Show every line of the data that contains the string "agent".

-*-*-

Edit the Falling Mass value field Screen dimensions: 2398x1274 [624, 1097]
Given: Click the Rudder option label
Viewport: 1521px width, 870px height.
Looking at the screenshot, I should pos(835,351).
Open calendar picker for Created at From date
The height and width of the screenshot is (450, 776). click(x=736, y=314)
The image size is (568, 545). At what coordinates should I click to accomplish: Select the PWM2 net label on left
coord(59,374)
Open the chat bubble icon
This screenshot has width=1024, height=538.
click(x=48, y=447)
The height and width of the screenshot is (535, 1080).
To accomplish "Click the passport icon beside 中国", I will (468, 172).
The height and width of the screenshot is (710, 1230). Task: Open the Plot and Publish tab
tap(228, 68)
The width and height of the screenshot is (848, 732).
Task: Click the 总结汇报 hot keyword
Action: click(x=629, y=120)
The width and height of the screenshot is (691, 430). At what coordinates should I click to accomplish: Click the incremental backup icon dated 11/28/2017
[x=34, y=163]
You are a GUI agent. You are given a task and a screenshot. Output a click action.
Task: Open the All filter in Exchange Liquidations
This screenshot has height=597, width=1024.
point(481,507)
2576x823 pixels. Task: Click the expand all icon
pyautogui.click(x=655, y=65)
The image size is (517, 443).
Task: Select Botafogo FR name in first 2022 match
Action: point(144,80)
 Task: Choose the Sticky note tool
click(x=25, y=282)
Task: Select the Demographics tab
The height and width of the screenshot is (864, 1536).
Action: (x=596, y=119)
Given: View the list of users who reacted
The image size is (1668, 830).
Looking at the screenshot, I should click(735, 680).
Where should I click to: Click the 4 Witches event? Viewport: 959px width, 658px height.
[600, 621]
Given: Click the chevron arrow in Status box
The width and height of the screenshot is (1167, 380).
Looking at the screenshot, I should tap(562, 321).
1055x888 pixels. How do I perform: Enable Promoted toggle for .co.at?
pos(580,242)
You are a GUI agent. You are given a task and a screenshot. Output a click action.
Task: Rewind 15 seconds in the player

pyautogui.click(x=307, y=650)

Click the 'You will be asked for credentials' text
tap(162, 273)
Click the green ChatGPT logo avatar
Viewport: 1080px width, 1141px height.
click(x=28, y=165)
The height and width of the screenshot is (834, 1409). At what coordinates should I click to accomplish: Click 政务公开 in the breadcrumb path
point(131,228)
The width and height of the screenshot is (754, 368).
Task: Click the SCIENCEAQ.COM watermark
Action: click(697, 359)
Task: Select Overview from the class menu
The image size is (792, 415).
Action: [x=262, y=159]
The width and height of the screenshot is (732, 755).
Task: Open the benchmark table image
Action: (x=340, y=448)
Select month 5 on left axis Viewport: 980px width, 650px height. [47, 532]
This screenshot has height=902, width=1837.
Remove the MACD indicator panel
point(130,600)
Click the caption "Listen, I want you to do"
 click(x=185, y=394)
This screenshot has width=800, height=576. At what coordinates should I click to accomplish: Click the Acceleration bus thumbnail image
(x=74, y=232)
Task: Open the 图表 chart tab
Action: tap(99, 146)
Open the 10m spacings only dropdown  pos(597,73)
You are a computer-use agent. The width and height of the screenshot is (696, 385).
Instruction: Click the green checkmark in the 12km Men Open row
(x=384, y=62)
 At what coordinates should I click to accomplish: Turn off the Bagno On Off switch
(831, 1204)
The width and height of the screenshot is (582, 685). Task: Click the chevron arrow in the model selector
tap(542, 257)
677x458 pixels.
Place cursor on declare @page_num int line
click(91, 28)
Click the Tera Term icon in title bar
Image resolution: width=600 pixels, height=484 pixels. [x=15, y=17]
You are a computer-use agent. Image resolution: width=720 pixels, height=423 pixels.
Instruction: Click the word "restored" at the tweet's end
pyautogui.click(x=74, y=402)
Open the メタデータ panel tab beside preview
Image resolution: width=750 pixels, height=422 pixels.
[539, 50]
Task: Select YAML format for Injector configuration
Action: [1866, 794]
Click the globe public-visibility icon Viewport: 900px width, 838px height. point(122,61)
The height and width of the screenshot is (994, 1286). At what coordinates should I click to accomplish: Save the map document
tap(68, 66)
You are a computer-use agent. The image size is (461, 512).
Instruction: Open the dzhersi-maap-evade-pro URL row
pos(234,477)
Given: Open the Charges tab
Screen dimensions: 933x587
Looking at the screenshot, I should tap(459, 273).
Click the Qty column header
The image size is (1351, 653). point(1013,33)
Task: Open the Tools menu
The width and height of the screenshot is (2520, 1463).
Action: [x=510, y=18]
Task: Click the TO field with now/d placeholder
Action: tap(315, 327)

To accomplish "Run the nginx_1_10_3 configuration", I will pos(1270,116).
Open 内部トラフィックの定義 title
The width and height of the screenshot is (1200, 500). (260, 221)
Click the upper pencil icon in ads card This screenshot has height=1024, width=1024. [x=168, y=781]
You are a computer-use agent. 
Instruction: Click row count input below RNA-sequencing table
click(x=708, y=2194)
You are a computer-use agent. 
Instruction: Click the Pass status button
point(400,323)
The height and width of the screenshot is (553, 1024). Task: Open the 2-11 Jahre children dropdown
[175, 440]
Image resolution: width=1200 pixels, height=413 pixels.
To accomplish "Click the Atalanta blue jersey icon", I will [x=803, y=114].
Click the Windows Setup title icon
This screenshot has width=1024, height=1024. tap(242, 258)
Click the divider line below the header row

-*-*-

Answer for the task:
You are a GUI agent. You are given a task and a screenshot. Output a click action.
You are a GUI agent. You are given a task and a screenshot. Output a click action.
You are a computer-use agent. The width and height of the screenshot is (696, 385).
You are a computer-use agent. Image resolution: width=720 pixels, height=423 pixels.
You are a computer-use agent. The image size is (461, 512).
You are a computer-use agent. 
You are a computer-use agent. 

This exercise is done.